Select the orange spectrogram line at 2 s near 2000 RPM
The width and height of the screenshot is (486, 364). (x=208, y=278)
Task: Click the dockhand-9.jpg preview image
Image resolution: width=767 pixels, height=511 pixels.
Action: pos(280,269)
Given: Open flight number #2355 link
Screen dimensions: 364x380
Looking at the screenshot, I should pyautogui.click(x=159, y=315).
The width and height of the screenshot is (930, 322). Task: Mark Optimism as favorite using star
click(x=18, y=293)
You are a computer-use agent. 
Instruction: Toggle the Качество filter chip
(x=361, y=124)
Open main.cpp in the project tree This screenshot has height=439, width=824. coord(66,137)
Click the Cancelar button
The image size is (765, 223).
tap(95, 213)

--

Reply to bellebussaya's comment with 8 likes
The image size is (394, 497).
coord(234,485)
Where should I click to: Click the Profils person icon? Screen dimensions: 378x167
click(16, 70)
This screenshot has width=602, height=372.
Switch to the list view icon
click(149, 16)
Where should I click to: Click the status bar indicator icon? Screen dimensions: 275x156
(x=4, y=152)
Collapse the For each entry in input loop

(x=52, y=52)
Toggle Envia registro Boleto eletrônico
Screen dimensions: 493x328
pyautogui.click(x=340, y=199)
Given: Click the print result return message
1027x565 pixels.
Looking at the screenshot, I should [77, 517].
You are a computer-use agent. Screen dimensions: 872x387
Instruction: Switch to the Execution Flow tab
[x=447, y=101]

### Instructions to follow
Look through the material above and print exactly the lines from the one containing "This screenshot has width=602, height=372." to the one containing "Given: Click the print result return message", both included, and nothing more.

### Result below
This screenshot has width=602, height=372.
Switch to the list view icon
click(149, 16)
Where should I click to: Click the status bar indicator icon? Screen dimensions: 275x156
(x=4, y=152)
Collapse the For each entry in input loop

(x=52, y=52)
Toggle Envia registro Boleto eletrônico
Screen dimensions: 493x328
pyautogui.click(x=340, y=199)
Given: Click the print result return message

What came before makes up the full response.